Down at 39 Sultan Gate, Lee Loy Hin blacksmith shop is the only shop which survived the grind of time at Kampong Glam, but not for long. Lee Ah Huat inherited the shop from his father and has been working in Kampong Glam for more than 50 years. On 16/12/2006, a fire broke out at Sultan Gate and destroyed 4 shophouses. Lee Loy Hin blacksmith shop was one of them. Till now, nobody knows if Ah Huat can continue this vanishing trade left for him by his father.

^ No. 28 to 32 Aliwal Street - former Chong Chung and Chong Pun schools. These former Chinese schools were built in 1938 with the support of Haw Par Brothers. They were popular with the Chinese community during those days. The sites are now occupied by No. 1 Costumes Costumes. If you are looking for fancy party costumes, check out at this place.

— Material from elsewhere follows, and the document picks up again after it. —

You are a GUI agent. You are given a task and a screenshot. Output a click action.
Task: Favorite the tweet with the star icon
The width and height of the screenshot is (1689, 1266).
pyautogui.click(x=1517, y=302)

^ Running parallel to the seashore, Beach Road was a fashionable residential area until the 1870s and 1880s when the smaller steets in the area were laid out. Land was later reclaimed to build Nicoll Highway and later further reclaimed for East Coast Parkway, Marina Square and Suntec City. Today, the concentration of fishing accessory shops here is a haunt for fishing enthusiasts and harks back to its history.

^ Situated at No. 111 Jalan Sultan, the Alsagoff Arab School, built in 1912, was named after Syed Ahmad Alsagoff, a wealthy Arab merchant and philanthropist who was very influential in Singapore's early colonial days. It was Singapore's first Muslim school.

^ Tuck into yummy Malay delights at North Bridge Road

Savour authentic Malay food like sambal goreng, tahu telur, ayam percik, ikan panggang, etc .

^ Situated at 4001 Beach Road, Masjid Hajjah Fatimah is also known as "Rochor Mosque". This elegant mosque was founded by Hajjah Fatimah, a wealthy Malaccan Malay lady who married a Bugis merchant trader. To order to orientate it towards Mecca, it sits with a square building footprint at a skewed angle within a rectangular site. The mosque has a single prominent octagonal minaret shaped like a tower. This mosque was gazetted a National Monument in mid 1973.

^ Masjid Malabar, 471 Victoria Street is also known as the Golden Dome Mosque. This is the only Mosque in Singapore which is fully managed by the Malabar Muslim Community. This is the place where all our Malabar Muslims gather during Fridays, Aidil Fitri, Aidil Adha or any other major functions.


Selemat Hari Raya Aidilfitri to all Muslims !!!